Use AdWords Search Funnels to Gain Deeper Insights

This is a guest post by Terry Whalen, Managing Director at CPC Search, a San Francisco PPC agency. CPC Search has managed PPC programs for consumer and B2B advertisers since 2006. You can follow CPC Search on Twitter @CPCSearch.


We took on a new client in the automotive ecommerce space a couple months ago. We were tasked with increasing year-over-year conversions while driving CPA lower or at least keeping it steady. We did a pretty thorough audit of the mid-five-figures per month account, so we were ready to implement our optimizations on a multitude of fronts. A day or two out of the gate, the numbers looked like they *might* be going our way, but each successive day brought less-than-stellar results.

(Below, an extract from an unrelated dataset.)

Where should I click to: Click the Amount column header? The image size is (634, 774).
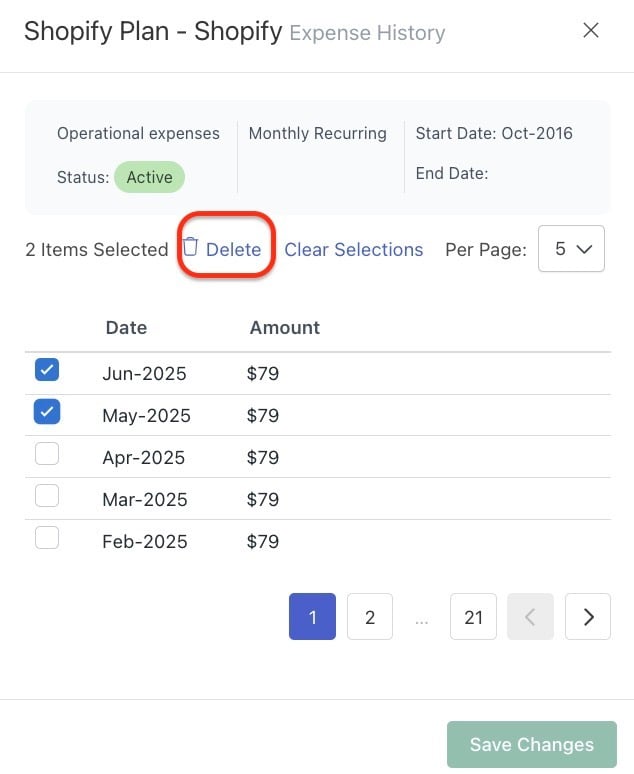[x=285, y=328]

Fast forward a couple weeks, and same status. The numbers didn’t look really bad, but where were the rockstar numbers we were expecting? Even though I’ve been doing PPC optimization for years, I was missing a key piece of data that I shouldn’t have been missing. Fortunately, a quick trip to Search Funnels solved the mystery, giving us and our client more insight into the account and more confidence that we were moving in the right direction.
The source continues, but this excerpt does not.